Od teraz każdy pośrednik może wysłać klientowi link inicjujący proces sprzedaży lub kod QR, w którym „zaszyty” jest także jego unikatowy identyfikator. Konsument w dogodnym dla siebie miejscu i czasie zapoznaje się z produktem, wylicza składkę, wybiera ofertę, wypełnia formularz, opłaca polisę, a w przypadku produktu LifeUp weryfikuje także swoją tożsamość online. Agent otrzymuje pełną prowizję, a polisa i oferta trafiają na jego konto w systemie transakcyjnym Leadenhall Insurance System (LIS).
– Od zawsze powtarzamy, że agenci znajdują się w centrum naszej uwagi, a wprowadzonym właśnie rozwiązaniem pokazujemy, że za deklaracją idą konkretne działania. Dajemy pośrednikom szansę na poprawę efektywności i wprowadzenie relacji z klientami w XXI wiek. Korzyści są nie do przecenienia – sprzedaż odbywa się dzięki agentom, ale nie muszą oni już wyliczać i prezentować oferty, wypełniać formularzy z danymi osobowymi, zadawać klientom krępujących pytań o PESEL czy stan zdrowia. Nie uczestniczą także w pobieraniu składki czy weryfikacji tożsamości kupującego. Oszczędzają w ten sposób czas, a należna im prowizja nalicza się automatycznie i to w tej samej wysokości, co w tradycyjnym modelu sprzedaży – wyjaśnia Rajmund Rusiecki, CEO Leadenhall Insurance.
Na życie i od utraty dochodu
Obsługa transakcji opiera się na systemie LIS. Zalogowany do niego pośrednik otrzymuje osobisty kod QR lub link, który przekazuje klientowi.

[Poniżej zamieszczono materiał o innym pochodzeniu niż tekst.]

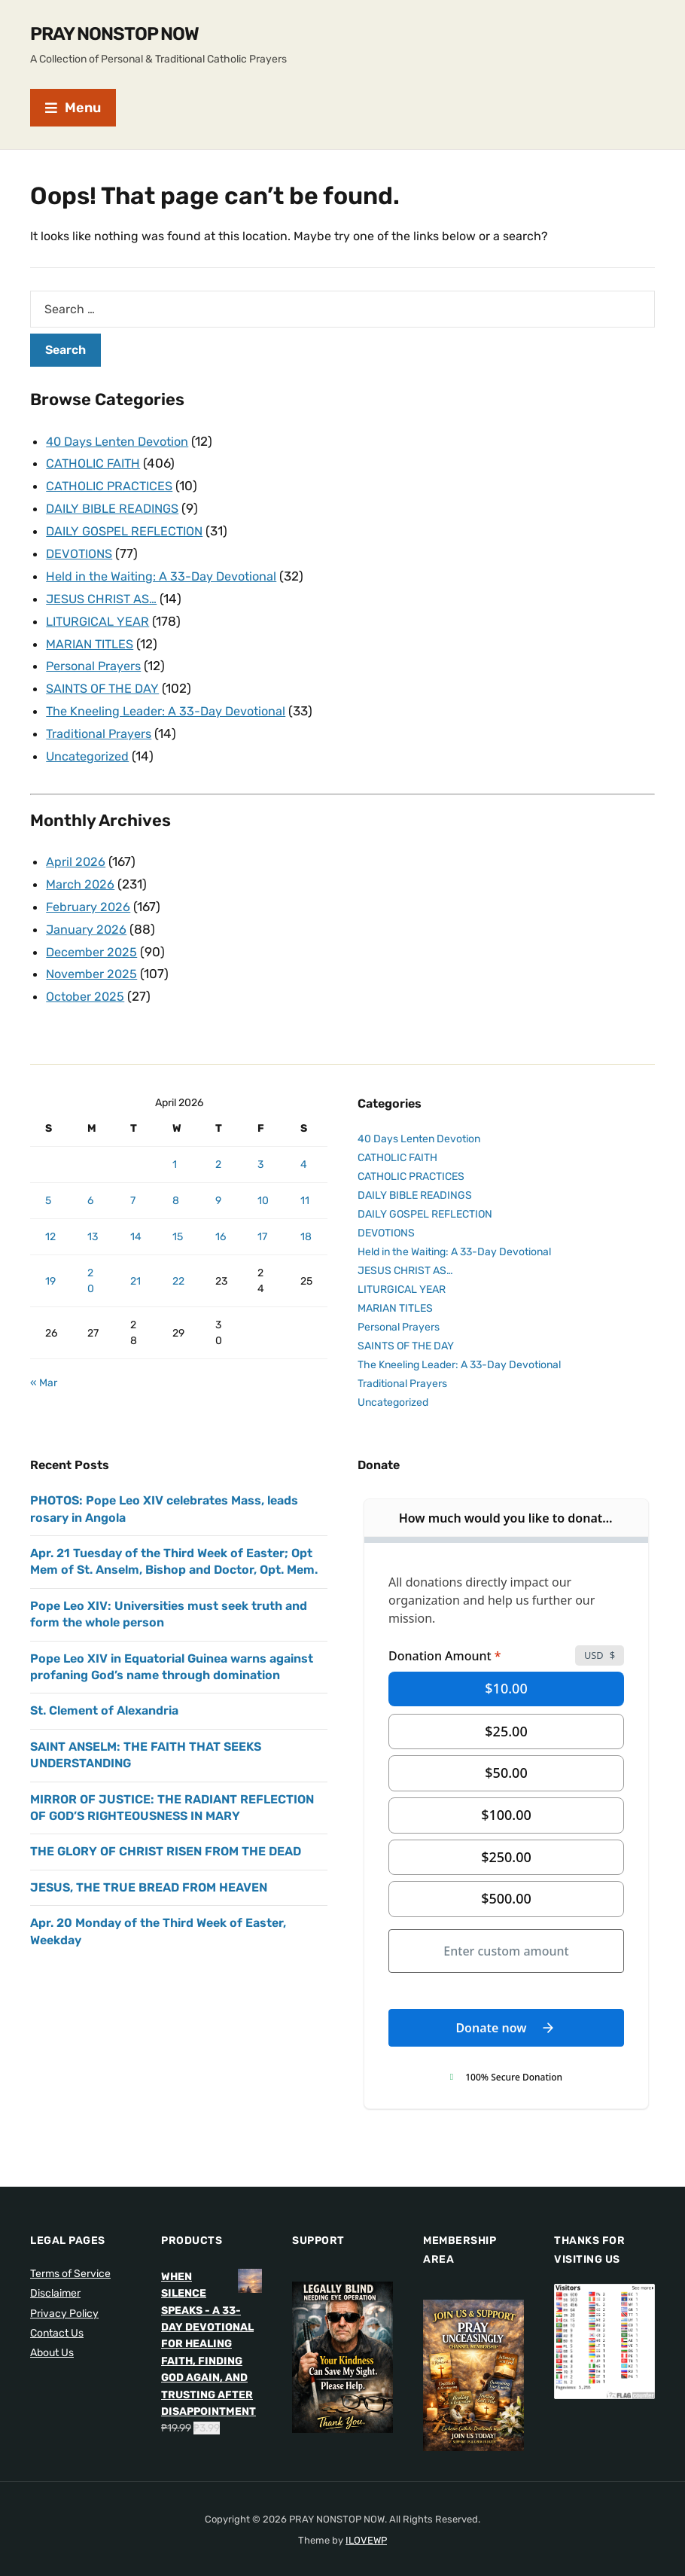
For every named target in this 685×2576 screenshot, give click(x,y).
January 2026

W tej formie sprzedaży dostępne są ubezpieczenie na życie Leadenhall LifeUp oraz ubezpieczenie utraty dochodu dla księgowych. Pierwsze z nich gwarantuje wypłatę 100% sumy ubezpieczenia (maks. 500 tys. zł) w przypadku śmierci w wypadku oraz rosnącą z czasem SU w razie śmierci z innej przyczyny. Z kolei drugie zapewnia finansowe wsparcie w razie niezdolności do pracy, do której doszło w wyniku choroby lub nieszczęśliwego wypadku.
– Oddajemy w ręce agentów technologię, z którą wiążemy duże nadzieje. Na otwarcie wybraliśmy dwa produkty, ale oczywiście dość szybko zamierzamy skierować do tego modelu kolejne. Przejrzysta konstrukcja polis Leadenhall i elastyczność naszego systemu transakcyjnego sprawiają, że nie mamy w tym zakresie zaporowych ograniczeń. Choć oczywiście pewien „reinżyniering” jest niezbędny, by klient sam łatwo poradził sobie z transakcją. Będziemy uważnie wsłuchiwać się w głos agentów i dalszy rozwój tego modelu sprzedaży w dużej mierze uzależniamy od ich potrzeb – dodaje Rajmund Rusiecki.